SPRINGFIELD REPUBLICAN, Massachusetts, December 5, 1921 

* Roscoe 'Fatty' Arbuckle  murder trial 
* Hung jury verdict 
* Virginia Rappe 

This 16 page newspaper has two column headlines on the front page that include: "ARBUCKLE JURY FAILS TO AGREE; DISCHARGED" and more. (see)

Tells of the hung jury causing a mistrial in the 1st trial of the Fatty Arbuckle murder case.

Other news of the day. Light browning with minor margin wear, otherwise good.

wikipedia notes:
Arbuckle was then arrested on the charges of manslaughter but freed himself on bail. The first trial began on November 14, 1921. At the beginning of the trial Arbuckle told his already-estranged wife, Minta Durfee, that he did not harm Rappe; she believed him and appeared regularly in the courtroom to support him. Public feeling was so negative that she was later shot at while entering the courthouse.

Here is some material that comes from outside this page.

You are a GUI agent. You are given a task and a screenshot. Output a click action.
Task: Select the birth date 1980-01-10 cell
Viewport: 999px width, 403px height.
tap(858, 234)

San Francisco District Attorney Matthew Brady served as the prosecutor. Brady's first witnesses during the trial included Betty Campbell, a model, who attended the September 5 party and testified that she saw Arbuckle with a smile on his face hours after the alleged rape occurred, Grace Hultson, a local nurse who testified it was very likely that Arbuckle did rape Rappe and bruise her body in the process, and Dr Edward Heinrich, a local criminologist who claimed he found Arbuckle's fingerprints smeared with Rappe's blood on room 1219's bathroom door. Dr Arthur Beardslee, the hotel doctor, testified that an external force seemed to have damaged the bladder. Betty Campbell, however, would also reveal that Brady threatened to charge her with perjury if she did not testify against Arbuckle. Heinrich's claim to have found fingerprints was cast into doubt after Arbuckle's defense attorney, Gavin McNabb, produced the St. Francis hotel maid, who testified that she had cleaned the room before the investigation even took place. Dr Beardslee admitted that Rappe had never mentioned being assaulted while he was treating her. McNabb was furthermore able to get nurse Hultson to admit that the rupture of Rappe's bladder could have very well been as a result of cancer, and that the bruises on her body could have also been as a result of the heavy jewelry she was wearing that evening. The pathology experts testified that while the bladder had ruptured there was evidence of chronic inflammation and no evidence of any pathological changes preceding the rupture, in other words there was no external cause for the rupture. The court's spectators reportedly booed the prosecution during the trial, and stood and cheered for Arbuckle after he testified.

Taking the witness stand, Arbuckle was simple, direct, and unflustered in both direct and cross examination. In his testimony, Arbuckle claimed that Rappe, whom he testified he had known for five or six years, came into the party room around midnight, and that some time afterward Mae Taub (daughter-in-law of Billy Sunday) asked him for a ride into town so he went to his room (1219) to change his clothes and discovered Rappe vomiting in the toilet. Arbuckle then claimed she told him she felt ill and asked to lie down, and that he carried her into the bedroom and asked a few of the party guests to help treat her. To calm Rappe down they placed her in a tub of cool water. Arbuckle and Fischbach then took her to room 1227 and called the hotel manager and doctor. After the doctor declared Rappe was just drunk, Arbuckle then drove Taub to town. The prosecution then presented Rappe's bladder as evidence that Rappe had an illness. Arbuckle denied he had any knowledge of Rappe's illness. The prosecution then noted that Arbuckle refused to call a doctor, and argued that he refused to do so because he knew of Rappe's illness and saw a perfect opportunity to kill her. On December 4, 1921, the jury returned deadlocked after 44 straight hours of deliberation with a deadlocked 10–2 not guilty verdict, and a mistrial was declared.